THE DOMESDAY VILLAGE OF OSGODBY
In the Domesday Book of 1086, Asgozbi is shown as laying waste at that time indicating that our village flourished long before the Norman Conquest. In 1986, a Domesday commemorative plaque was placed on Osgodby House.
From Asgaut’s Farm in Anglo-Saxon times, the village name has progressed through the ages as Asgozbi, Angotby, Osgotby, Osgodebi, Osgarby and Osgodbye as recorded on Saxton’s map of 1577 Yorkshire, to our present Osgodby.

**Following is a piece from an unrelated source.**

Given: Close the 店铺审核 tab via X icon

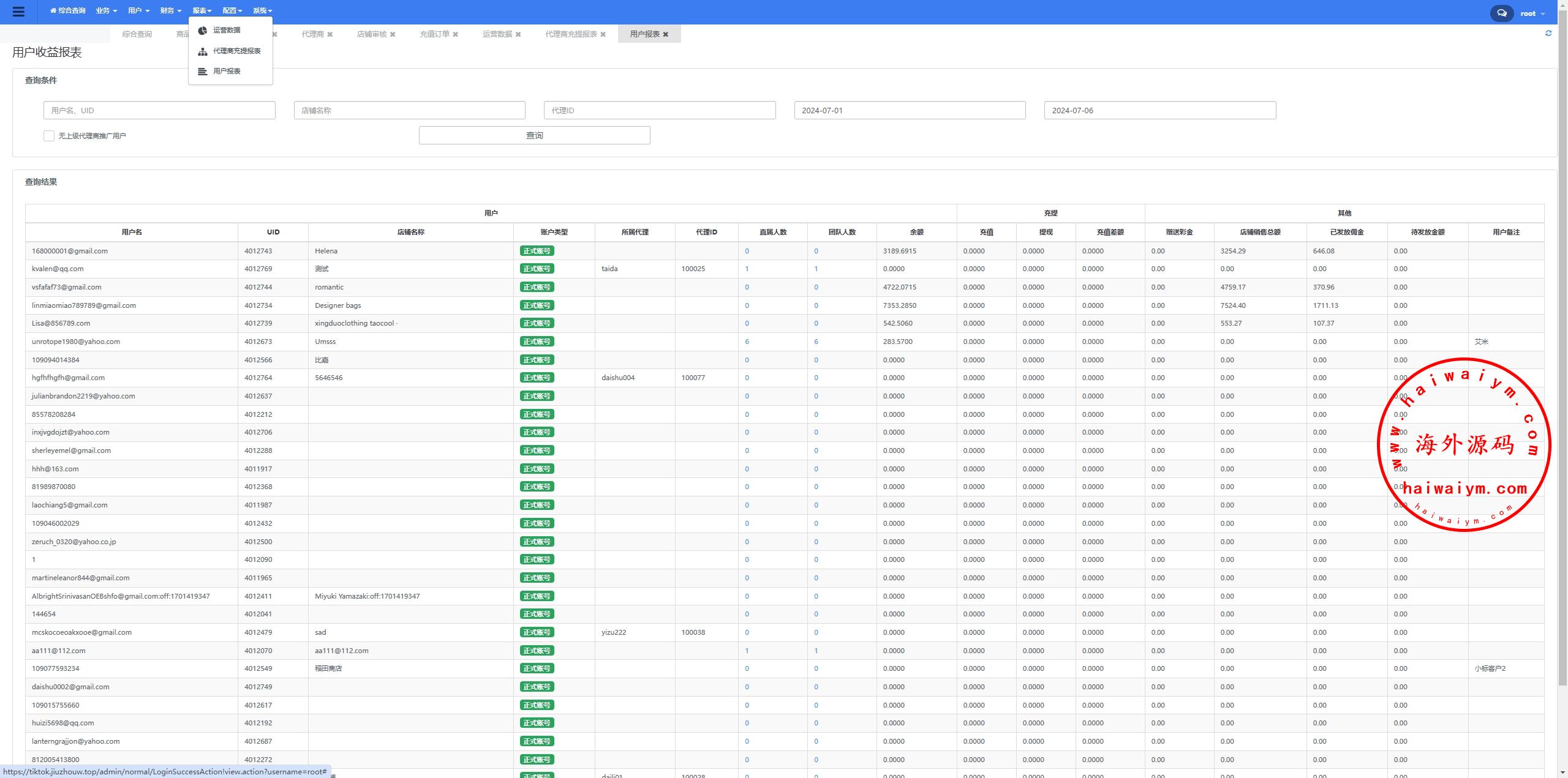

Osgodby Hall, converted to the Barn Public House and Restaurant in 1975 and now the Poacher's Barn, was built in the 18th century, on the foundations of the original manor house built about 1275 with an adjoining chantry chapel dedicated to St Leonard. Sadly, the only surviving Renaissance window was destroyed in 1969 during a reconstruction and a similar loss at Stuart House was a stone on an outbuilding engraved 1615.
In the 13th and 14th centuries, there were forty to fifty dwellings on both sides of Osgodby Lane in the present Osgodby House area but the population declined in the 15th and 16th centuries as arable land was turned into pasture.

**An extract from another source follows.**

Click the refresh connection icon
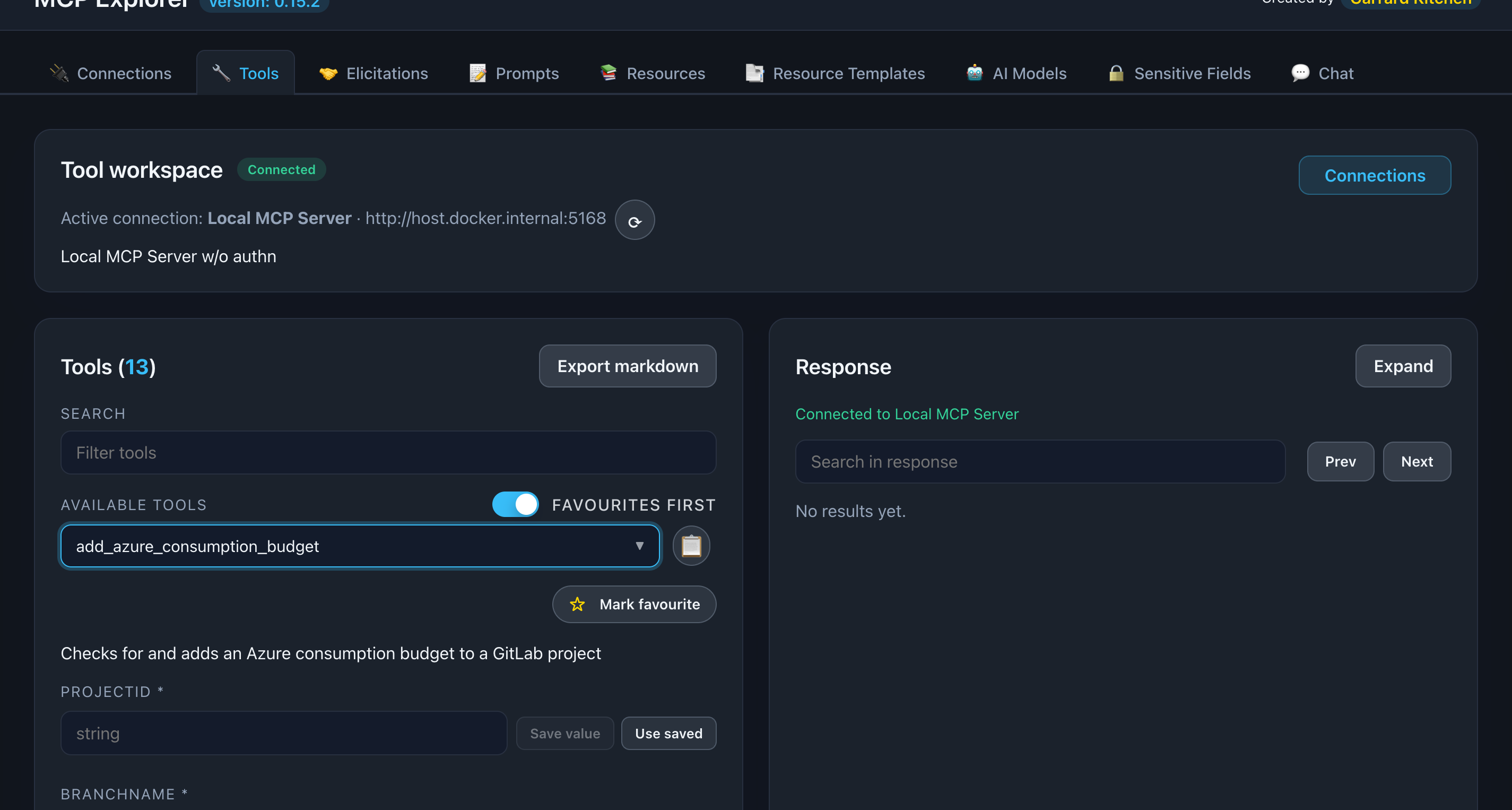This screenshot has height=810, width=1512. tap(635, 220)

In the early 1900s, there were about half a dozen farms and houses in the village which increased to about one hundred in the 1920s and 1930s when building in Osgodby Lane, Filey Road and Stanley Road (now Seafield Avenue) took place.
In the mid-1960s, the Hillcrest, Bradworth and Rimington estates were built bringing the total to about 600 houses. With the Knipe Point 1980s houses and The Intake 2001 development, there are now over 700 dwellings in the village.
In 2022 planning permission was granted for a new development of 126 houses behind Rimington estate towards Cayton village.